Required work
From the line containing "Viewport: 1440px width, 741px" down to the line containing "Click the active", copy out the entries below exactly, both lines included, and nothing else; pictures do not belong in the copy.

********************

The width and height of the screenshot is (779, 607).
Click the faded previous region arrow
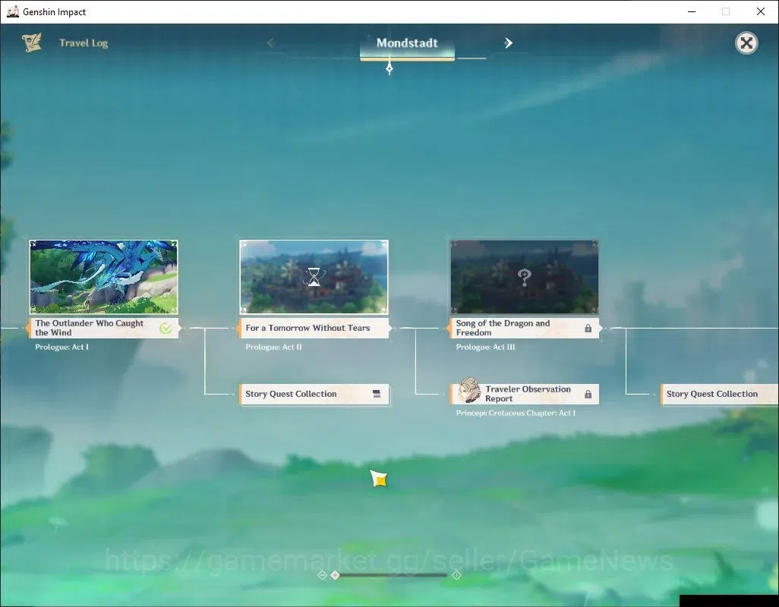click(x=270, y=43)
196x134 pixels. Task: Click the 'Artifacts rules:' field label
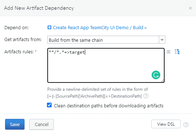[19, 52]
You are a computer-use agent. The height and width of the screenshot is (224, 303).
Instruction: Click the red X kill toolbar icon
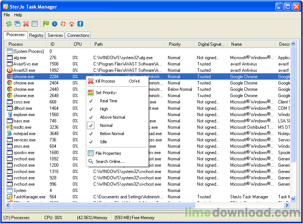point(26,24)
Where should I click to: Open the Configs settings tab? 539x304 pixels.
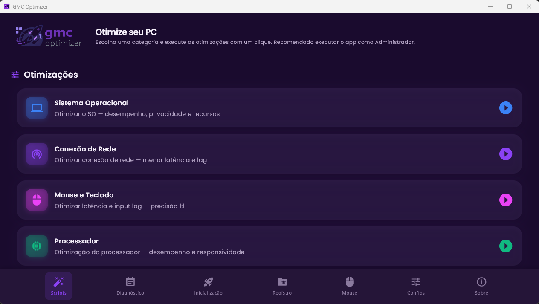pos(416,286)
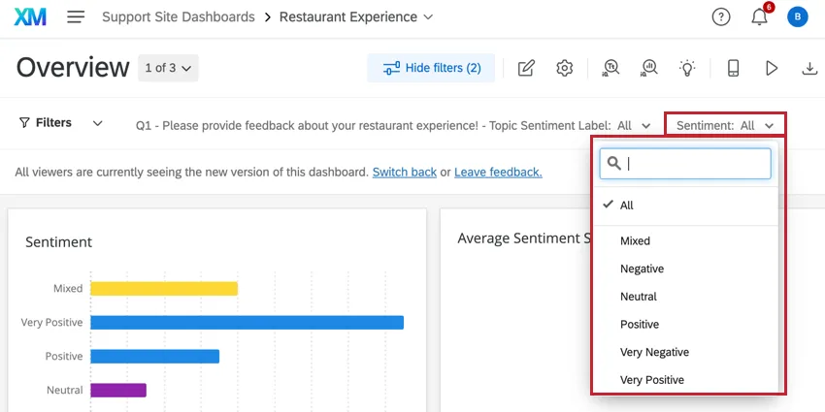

********************

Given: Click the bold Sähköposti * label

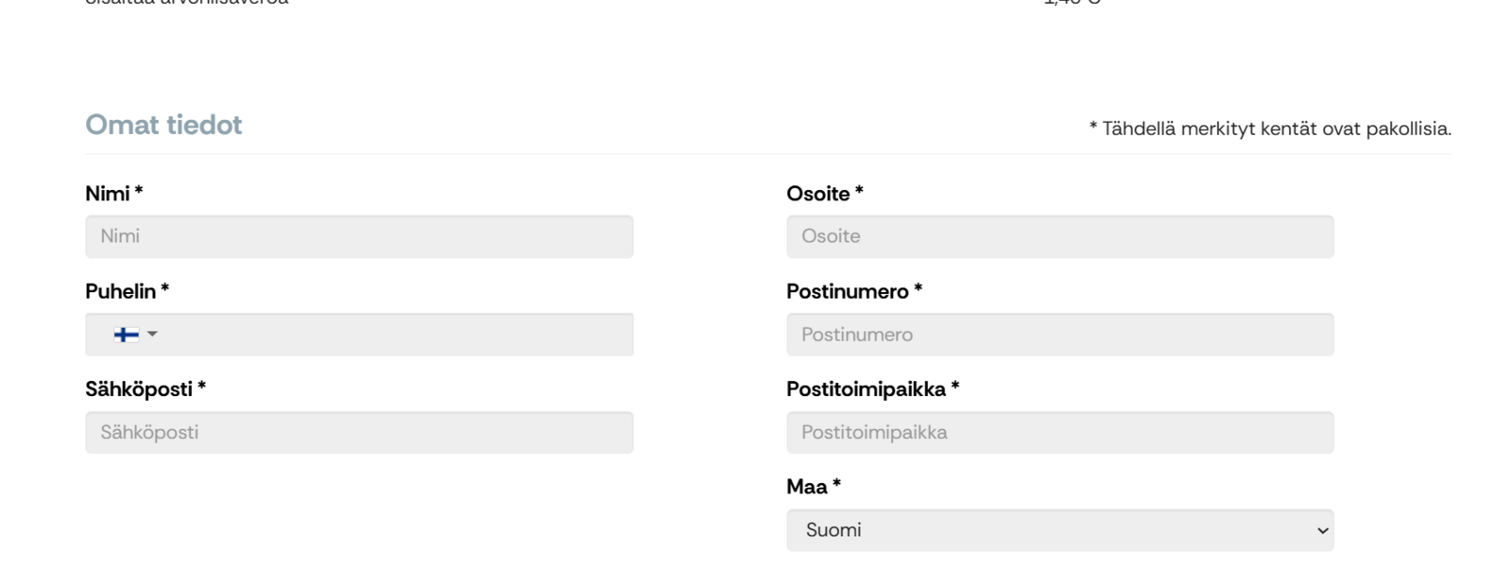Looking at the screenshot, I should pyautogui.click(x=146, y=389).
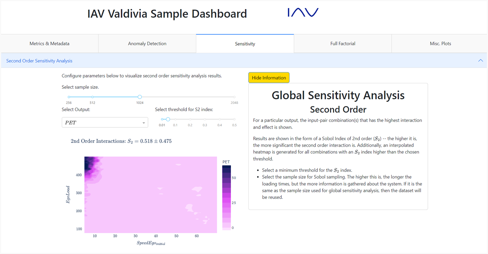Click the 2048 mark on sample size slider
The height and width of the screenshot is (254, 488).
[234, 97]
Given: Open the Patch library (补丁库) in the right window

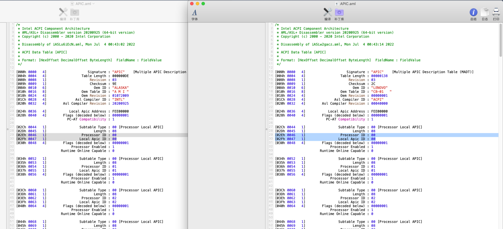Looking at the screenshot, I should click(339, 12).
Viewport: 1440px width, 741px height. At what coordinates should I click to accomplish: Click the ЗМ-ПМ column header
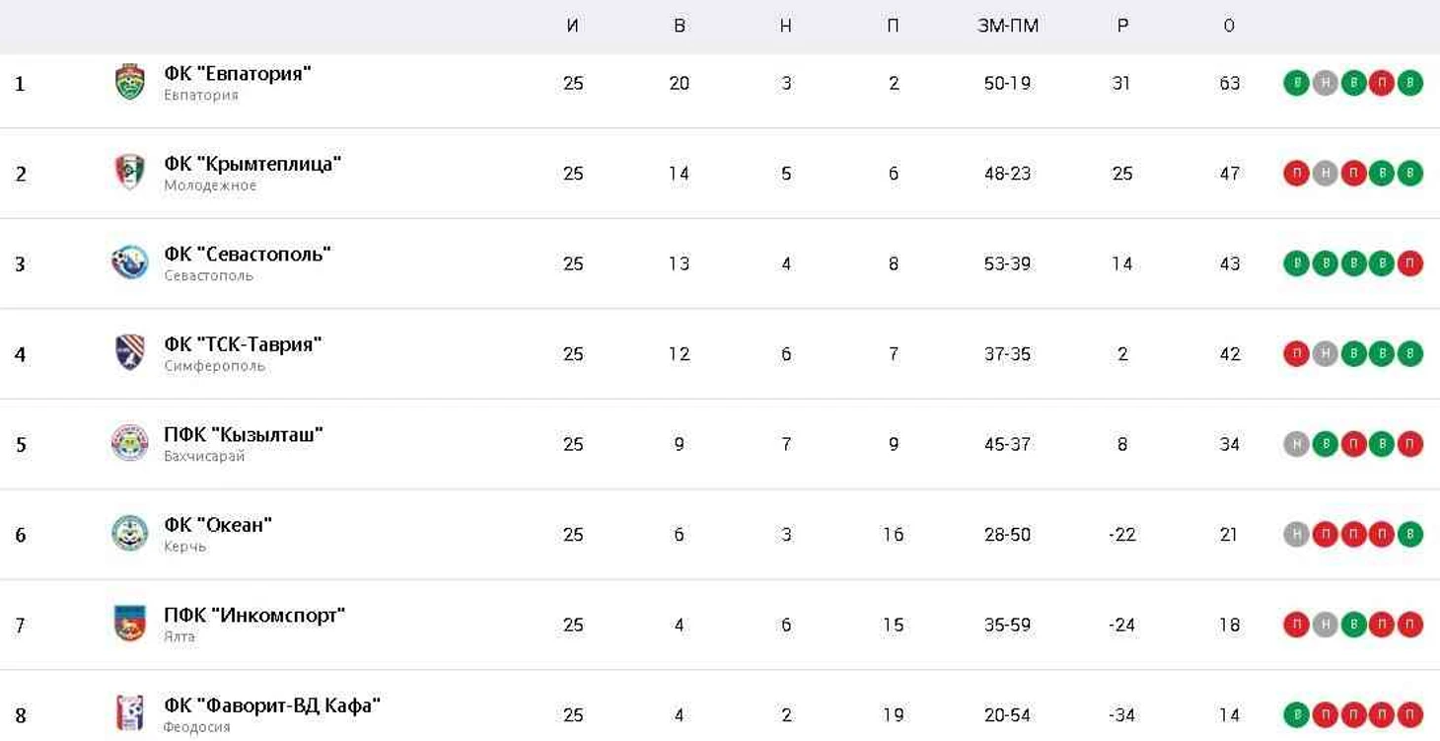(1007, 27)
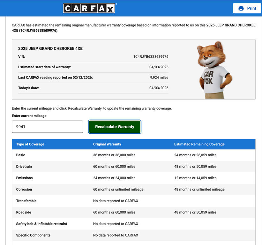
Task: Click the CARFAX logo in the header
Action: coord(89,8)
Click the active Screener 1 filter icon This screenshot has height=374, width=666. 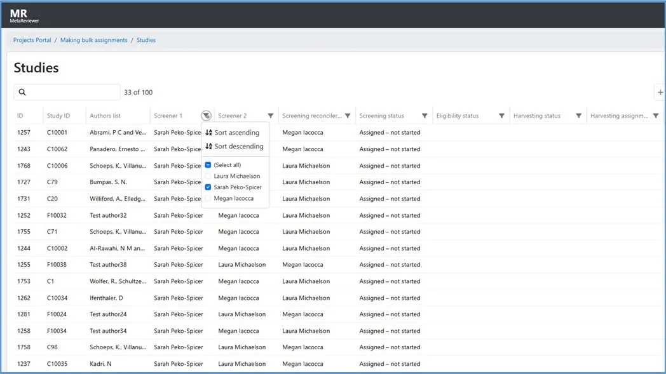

********************

The completed task
Viewport: 1440px width, 741px height. At what coordinates should I click to accomplish: Click the ЗМ-ПМ column header
(1007, 27)
Task: Click the CARFAX logo in the header
Action: coord(89,8)
Click the active Screener 1 filter icon This screenshot has height=374, width=666. 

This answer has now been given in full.